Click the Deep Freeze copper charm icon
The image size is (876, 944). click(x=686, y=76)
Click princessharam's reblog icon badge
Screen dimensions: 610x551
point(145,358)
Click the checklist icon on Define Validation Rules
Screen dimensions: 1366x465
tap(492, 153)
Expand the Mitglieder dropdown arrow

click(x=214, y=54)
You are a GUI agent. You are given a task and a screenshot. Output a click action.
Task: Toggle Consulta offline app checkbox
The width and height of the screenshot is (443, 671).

===

## Task goal
Find the line containing "Click princessharam's reblog icon badge" in the data above. Please transcribe it and every line after it, exactly.

## Solved exercise
Click princessharam's reblog icon badge
Screen dimensions: 610x551
point(145,358)
Click the checklist icon on Define Validation Rules
Screen dimensions: 1366x465
tap(492, 153)
Expand the Mitglieder dropdown arrow

click(x=214, y=54)
You are a GUI agent. You are given a task and a screenshot. Output a click action.
Task: Toggle Consulta offline app checkbox
The width and height of the screenshot is (443, 671).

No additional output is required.